All innovations for financial inclusion should have similar regulatory and business incentives for fair competition and efficient monitoring. DFS providers should be brought under uniform but soft regulatory control-mainly to follow certain procedures and furnish certain information-or monitoring management for ensuring transparency and customer protection. Agent-banking activities and linkage arrangements should be under monitoring scanner by the regulated banks/NBFIs to handle reputation and crime risks under a given 'guidance framework' adopted by stakeholders' consultations.

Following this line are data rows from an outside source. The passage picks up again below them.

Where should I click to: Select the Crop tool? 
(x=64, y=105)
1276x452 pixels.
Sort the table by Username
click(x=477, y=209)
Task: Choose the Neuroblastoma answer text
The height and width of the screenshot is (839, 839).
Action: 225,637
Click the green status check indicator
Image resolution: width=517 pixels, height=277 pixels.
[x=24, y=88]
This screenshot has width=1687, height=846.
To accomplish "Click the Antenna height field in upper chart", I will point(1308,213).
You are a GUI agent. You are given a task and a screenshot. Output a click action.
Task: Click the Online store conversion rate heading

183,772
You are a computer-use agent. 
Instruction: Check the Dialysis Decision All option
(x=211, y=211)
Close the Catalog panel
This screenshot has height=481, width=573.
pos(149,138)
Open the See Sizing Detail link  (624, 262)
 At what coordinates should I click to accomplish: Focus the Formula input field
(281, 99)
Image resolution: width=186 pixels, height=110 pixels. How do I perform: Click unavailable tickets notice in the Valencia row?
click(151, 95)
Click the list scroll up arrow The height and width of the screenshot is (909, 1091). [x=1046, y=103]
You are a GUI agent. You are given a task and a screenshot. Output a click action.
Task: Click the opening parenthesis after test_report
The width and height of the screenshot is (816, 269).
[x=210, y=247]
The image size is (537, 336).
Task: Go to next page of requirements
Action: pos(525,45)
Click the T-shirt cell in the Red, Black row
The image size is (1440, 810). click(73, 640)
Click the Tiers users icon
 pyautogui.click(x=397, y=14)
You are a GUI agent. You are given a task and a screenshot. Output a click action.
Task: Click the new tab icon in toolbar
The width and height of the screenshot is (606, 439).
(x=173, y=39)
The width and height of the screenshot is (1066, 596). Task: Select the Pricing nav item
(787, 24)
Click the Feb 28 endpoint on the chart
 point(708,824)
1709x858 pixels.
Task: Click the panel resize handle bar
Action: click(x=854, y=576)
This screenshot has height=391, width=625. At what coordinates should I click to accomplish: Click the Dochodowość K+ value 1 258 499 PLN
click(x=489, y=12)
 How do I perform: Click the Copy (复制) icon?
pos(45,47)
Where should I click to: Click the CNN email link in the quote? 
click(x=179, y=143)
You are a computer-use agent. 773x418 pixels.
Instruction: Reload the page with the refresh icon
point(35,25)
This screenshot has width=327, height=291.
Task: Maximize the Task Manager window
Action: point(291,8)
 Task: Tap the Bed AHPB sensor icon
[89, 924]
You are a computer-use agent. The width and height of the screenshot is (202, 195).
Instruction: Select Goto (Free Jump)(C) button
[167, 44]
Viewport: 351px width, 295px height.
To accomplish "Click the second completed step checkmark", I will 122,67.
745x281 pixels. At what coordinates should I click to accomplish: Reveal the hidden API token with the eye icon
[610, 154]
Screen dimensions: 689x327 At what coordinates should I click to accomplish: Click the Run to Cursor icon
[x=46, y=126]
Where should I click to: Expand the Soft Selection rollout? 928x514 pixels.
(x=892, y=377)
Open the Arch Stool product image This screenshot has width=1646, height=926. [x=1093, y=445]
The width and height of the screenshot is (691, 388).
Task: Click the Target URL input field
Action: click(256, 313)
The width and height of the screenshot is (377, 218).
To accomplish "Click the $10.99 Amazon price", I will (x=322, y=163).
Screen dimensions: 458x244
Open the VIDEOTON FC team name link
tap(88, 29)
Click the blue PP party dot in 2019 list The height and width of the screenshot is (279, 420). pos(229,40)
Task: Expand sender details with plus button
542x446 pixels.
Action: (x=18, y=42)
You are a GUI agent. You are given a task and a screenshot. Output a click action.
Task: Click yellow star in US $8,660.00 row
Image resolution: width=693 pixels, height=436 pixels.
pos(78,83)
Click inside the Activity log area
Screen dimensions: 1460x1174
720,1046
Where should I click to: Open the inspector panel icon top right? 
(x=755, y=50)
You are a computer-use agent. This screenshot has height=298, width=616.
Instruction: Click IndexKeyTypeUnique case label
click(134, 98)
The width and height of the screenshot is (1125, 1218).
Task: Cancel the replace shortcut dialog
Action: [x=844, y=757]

Management of banks and financial institutions should set up their own monitoring, capacity-development, disclosure, and customer-protection arrangements to handle risks associated with their less-regulated banking and financing activities. Finally, monitoring-and risk-management initiatives on part of market players, like banks and NBFIs, would be the best way to escape the possibilities of confronting stringent regulatory framework through the ongoing financial innovations associated with mobile banking, agent banking, and other financial-inclusion drives targeting smaller enterprises and vulnerable sections of society.

Dr Shah Md. Ahsan Habib is Professor, Bangladesh Institute of Bank Management.